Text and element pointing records

------------

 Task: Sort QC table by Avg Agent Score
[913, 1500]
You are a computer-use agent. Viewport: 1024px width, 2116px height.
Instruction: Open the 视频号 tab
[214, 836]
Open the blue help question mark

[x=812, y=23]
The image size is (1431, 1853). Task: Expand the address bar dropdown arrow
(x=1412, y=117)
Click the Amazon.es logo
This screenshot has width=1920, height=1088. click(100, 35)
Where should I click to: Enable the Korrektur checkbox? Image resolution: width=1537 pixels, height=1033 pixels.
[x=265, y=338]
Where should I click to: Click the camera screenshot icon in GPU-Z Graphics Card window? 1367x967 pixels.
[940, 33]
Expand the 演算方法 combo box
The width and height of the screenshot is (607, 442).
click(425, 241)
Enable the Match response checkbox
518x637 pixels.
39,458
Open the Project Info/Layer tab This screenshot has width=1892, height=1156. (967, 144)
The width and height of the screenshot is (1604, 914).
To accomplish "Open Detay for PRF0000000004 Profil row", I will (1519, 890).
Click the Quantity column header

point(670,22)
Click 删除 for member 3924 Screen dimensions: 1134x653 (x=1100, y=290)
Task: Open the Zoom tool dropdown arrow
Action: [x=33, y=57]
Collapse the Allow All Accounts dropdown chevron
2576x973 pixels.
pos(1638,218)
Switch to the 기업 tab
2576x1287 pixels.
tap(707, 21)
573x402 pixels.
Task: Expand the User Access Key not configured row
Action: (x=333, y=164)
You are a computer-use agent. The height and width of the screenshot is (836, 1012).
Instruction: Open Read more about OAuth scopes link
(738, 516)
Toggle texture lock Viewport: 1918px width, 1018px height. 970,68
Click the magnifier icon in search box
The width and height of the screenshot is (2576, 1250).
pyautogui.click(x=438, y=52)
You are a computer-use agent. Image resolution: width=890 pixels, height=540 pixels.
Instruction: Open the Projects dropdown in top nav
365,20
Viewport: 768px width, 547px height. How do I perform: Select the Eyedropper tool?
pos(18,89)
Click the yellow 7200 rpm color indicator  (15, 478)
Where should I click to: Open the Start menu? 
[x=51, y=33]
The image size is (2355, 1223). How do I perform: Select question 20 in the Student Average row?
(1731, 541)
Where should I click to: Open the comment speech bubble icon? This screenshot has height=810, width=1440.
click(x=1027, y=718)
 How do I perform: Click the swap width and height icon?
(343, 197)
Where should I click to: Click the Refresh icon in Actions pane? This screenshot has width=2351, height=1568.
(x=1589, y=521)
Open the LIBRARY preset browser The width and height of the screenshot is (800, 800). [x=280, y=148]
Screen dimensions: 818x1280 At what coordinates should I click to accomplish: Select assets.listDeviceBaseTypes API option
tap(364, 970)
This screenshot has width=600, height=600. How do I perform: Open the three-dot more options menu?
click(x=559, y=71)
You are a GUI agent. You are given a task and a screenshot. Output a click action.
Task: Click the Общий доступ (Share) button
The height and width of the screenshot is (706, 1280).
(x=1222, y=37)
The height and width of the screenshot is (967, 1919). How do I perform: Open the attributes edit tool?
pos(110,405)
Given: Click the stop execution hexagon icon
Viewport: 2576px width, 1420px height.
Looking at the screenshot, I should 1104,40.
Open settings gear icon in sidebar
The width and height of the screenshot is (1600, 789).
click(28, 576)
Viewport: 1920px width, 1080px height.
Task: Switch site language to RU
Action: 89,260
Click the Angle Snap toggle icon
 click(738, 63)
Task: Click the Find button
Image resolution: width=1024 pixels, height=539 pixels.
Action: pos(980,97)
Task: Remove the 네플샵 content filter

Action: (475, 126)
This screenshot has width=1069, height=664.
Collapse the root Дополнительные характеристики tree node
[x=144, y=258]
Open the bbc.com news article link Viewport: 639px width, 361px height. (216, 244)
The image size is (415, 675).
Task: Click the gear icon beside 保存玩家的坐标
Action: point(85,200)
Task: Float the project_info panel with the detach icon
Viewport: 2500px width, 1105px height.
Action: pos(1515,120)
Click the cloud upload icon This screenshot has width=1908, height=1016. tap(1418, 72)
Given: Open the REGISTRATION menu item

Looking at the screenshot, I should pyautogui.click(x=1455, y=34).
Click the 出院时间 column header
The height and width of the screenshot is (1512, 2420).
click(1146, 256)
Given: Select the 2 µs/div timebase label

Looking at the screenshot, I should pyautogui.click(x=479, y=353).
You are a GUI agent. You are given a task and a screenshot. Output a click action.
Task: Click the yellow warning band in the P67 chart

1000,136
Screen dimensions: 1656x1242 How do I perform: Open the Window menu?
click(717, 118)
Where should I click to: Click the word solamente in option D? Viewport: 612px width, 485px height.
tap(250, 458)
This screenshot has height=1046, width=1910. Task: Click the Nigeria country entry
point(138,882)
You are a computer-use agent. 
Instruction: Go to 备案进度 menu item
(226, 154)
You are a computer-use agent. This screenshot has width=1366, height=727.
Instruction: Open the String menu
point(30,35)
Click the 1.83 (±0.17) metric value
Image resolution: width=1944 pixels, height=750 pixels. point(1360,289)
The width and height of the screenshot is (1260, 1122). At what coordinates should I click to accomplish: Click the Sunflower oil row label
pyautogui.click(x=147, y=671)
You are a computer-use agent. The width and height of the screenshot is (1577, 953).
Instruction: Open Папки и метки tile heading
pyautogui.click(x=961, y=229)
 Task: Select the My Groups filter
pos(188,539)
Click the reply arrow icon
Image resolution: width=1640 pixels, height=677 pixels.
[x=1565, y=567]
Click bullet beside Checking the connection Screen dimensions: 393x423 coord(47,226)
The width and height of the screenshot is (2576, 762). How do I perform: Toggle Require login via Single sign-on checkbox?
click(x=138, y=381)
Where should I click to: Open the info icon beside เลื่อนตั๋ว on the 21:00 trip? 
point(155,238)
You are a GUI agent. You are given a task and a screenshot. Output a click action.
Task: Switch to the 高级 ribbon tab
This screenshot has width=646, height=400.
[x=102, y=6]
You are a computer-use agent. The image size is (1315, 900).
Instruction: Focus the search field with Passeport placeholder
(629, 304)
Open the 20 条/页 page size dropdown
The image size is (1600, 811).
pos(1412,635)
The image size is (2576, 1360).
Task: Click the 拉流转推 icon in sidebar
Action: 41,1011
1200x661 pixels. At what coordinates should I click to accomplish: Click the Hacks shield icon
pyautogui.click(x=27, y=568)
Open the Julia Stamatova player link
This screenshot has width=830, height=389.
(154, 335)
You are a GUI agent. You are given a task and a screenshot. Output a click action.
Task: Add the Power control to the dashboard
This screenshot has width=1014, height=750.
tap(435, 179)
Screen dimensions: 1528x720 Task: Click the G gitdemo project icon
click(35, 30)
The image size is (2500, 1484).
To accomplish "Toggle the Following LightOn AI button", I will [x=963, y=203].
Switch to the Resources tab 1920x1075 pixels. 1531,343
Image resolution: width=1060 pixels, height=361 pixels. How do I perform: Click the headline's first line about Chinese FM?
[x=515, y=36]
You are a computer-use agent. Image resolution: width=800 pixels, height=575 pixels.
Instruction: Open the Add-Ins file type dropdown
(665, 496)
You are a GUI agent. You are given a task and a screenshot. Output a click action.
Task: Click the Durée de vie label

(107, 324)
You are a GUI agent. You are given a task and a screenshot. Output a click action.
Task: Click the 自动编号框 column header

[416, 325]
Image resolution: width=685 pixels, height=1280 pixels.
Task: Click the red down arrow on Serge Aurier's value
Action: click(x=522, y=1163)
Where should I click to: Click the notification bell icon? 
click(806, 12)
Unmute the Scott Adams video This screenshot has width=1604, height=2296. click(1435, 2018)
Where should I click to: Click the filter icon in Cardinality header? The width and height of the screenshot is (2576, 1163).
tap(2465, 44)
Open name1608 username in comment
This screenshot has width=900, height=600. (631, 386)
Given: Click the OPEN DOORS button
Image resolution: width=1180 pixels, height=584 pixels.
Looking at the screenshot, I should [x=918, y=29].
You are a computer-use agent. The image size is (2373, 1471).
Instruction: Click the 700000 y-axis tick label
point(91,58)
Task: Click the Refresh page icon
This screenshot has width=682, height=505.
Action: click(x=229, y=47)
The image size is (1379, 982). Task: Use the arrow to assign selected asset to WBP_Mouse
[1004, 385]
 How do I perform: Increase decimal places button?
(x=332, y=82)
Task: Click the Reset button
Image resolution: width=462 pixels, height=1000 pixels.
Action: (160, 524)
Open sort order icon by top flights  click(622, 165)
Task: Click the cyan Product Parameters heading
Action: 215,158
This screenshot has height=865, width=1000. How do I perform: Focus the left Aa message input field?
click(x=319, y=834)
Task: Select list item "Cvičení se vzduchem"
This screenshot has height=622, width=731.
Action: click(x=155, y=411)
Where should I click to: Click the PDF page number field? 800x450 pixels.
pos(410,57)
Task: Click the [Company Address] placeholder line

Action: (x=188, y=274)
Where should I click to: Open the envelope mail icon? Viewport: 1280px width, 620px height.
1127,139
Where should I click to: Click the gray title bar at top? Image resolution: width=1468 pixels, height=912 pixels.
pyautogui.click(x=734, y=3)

------------

▸ **Short problem**
Which lines of the material above contain the word "dimensions"? Collect each one and copy it out in full.

▸ **Worked answer**
Click 删除 for member 3924 Screen dimensions: 1134x653 (x=1100, y=290)
Screen dimensions: 818x1280 At what coordinates should I click to accomplish: Select assets.listDeviceBaseTypes API option
Screen dimensions: 1656x1242 How do I perform: Open the Window menu?
Click bullet beside Checking the connection Screen dimensions: 393x423 coord(47,226)
Screen dimensions: 1528x720 Task: Click the G gitdemo project icon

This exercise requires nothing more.